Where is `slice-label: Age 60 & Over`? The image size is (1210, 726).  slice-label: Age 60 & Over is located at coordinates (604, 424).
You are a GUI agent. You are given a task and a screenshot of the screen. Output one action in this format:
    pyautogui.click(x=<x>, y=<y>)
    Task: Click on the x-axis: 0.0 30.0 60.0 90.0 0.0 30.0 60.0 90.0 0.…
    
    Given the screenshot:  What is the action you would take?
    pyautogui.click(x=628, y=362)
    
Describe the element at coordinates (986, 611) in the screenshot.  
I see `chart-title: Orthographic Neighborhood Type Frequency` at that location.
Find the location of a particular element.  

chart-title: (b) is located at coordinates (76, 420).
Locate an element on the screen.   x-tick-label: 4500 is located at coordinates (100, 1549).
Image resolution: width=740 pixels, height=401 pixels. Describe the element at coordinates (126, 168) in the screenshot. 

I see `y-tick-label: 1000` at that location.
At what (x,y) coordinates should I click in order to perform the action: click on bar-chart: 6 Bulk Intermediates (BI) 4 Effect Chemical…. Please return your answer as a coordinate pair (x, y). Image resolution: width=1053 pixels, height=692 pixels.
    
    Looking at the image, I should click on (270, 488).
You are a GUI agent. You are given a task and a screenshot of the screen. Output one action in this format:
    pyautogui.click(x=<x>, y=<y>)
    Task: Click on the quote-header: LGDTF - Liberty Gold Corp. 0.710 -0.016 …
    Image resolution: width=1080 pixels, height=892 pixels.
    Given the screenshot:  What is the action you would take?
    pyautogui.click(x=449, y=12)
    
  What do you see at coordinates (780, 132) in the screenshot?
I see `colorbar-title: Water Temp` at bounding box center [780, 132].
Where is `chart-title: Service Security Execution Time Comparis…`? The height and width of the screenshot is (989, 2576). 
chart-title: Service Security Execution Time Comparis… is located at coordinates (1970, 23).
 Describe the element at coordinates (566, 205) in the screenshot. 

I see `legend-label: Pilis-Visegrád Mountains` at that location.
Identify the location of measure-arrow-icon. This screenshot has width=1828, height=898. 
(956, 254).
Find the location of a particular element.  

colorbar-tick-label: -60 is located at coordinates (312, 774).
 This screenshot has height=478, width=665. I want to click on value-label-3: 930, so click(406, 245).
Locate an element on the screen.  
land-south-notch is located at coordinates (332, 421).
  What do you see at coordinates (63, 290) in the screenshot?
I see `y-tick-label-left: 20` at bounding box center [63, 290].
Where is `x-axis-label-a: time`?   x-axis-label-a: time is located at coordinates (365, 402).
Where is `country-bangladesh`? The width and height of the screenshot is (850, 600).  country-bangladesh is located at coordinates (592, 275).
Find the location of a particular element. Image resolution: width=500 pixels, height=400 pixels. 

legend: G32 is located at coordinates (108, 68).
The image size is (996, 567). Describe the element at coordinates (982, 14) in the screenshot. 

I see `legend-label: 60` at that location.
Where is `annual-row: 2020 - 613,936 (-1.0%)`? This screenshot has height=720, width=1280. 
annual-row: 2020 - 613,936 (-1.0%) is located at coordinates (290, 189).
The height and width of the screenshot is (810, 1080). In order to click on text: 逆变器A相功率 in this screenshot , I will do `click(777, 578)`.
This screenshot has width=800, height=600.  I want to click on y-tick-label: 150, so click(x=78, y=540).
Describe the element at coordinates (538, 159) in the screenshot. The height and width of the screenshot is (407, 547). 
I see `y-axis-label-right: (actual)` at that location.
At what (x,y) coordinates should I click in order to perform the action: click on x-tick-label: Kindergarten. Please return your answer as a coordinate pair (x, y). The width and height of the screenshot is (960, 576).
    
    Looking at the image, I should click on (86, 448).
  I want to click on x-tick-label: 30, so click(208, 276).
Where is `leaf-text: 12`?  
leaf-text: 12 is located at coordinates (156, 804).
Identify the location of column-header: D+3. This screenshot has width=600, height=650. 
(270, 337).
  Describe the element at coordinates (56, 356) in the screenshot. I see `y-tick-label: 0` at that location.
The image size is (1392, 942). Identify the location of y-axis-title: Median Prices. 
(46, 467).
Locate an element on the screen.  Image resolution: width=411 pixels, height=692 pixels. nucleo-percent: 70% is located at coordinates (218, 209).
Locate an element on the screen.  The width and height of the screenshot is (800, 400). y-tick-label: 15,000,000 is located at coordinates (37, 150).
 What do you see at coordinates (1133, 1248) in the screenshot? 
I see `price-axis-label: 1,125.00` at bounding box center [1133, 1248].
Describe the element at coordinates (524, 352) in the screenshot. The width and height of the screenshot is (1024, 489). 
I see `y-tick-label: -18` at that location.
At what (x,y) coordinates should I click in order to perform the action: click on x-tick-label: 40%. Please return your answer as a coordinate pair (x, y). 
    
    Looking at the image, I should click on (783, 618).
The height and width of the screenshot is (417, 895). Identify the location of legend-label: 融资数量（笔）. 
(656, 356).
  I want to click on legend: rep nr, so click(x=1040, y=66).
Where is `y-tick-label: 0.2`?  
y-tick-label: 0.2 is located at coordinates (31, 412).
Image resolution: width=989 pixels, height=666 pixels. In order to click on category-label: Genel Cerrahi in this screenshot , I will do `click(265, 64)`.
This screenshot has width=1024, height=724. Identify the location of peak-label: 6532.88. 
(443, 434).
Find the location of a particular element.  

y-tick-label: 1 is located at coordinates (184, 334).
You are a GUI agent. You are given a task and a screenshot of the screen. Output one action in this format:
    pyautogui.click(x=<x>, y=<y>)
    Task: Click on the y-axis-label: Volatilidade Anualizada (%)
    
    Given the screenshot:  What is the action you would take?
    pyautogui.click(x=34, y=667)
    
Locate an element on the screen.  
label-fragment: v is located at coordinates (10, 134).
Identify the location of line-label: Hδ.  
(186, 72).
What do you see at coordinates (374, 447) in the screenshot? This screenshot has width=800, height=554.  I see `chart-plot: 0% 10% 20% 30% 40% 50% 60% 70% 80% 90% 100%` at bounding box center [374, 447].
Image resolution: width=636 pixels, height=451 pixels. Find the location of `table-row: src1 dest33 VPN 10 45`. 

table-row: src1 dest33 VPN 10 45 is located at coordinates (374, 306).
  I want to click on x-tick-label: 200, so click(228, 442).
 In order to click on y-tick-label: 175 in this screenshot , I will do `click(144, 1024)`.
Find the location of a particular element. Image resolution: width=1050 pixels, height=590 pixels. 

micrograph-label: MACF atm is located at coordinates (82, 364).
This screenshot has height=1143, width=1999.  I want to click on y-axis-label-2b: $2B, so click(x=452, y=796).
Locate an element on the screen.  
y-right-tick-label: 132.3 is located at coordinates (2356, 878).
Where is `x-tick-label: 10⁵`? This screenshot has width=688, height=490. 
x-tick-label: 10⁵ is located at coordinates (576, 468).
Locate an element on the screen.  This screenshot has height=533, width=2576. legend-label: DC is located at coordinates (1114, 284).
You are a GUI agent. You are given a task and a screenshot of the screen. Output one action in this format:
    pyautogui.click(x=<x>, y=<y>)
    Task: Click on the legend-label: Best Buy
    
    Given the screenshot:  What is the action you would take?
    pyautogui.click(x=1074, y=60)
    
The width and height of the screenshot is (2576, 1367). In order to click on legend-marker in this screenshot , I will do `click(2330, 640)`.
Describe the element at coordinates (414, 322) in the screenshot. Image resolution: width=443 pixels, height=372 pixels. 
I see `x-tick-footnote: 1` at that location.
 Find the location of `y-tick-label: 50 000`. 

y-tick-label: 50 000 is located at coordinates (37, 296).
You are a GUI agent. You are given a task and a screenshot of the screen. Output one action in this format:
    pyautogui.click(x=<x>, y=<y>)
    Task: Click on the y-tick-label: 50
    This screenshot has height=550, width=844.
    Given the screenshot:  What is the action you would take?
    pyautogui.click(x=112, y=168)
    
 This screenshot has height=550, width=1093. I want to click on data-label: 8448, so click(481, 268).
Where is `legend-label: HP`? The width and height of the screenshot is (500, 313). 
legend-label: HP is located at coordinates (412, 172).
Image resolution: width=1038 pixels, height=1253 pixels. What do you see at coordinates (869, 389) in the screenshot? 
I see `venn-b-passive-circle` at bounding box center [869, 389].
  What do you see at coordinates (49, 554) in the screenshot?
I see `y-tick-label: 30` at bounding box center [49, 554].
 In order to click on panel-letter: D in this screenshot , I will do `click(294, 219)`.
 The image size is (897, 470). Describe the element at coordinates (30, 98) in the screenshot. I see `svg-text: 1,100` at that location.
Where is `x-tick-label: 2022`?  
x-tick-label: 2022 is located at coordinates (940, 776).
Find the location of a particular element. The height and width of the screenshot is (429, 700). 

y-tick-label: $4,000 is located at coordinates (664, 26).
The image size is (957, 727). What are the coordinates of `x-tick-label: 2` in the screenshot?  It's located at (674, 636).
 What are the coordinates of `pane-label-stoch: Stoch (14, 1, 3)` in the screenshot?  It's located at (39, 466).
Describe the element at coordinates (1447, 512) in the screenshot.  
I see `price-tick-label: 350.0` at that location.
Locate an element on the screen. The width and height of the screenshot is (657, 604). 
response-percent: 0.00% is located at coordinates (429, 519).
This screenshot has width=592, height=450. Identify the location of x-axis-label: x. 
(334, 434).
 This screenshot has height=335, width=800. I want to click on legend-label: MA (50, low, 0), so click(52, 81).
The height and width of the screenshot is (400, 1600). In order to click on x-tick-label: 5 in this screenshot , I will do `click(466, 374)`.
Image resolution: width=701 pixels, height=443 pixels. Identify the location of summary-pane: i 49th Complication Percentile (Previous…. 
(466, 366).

------------------------------------------------------------

◆ DIRECTIONS
Please convert everything from the start of the items down to the line containing "coordinates (100, 1549).", with both ends included, into a JSON list of strings, one string per line, leaving out blank lines.

◆ TASK RESPONSE
[
  "Where is `slice-label: Age 60 & Over`? The image size is (1210, 726).  slice-label: Age 60 & Over is located at coordinates (604, 424).",
  "You are a GUI agent. You are given a task and a screenshot of the screen. Output one action in this format:",
  "    pyautogui.click(x=<x>, y=<y>)",
  "    Task: Click on the x-axis: 0.0 30.0 60.0 90.0 0.0 30.0 60.0 90.0 0.…",
  "    Given the screenshot:  What is the action you would take?",
  "    pyautogui.click(x=628, y=362)",
  "Describe the element at coordinates (986, 611) in the screenshot.  ",
  "I see `chart-title: Orthographic Neighborhood Type Frequency` at that location.",
  "Find the location of a particular element.  ",
  "chart-title: (b) is located at coordinates (76, 420).",
  "Locate an element on the screen.   x-tick-label: 4500 is located at coordinates (100, 1549)."
]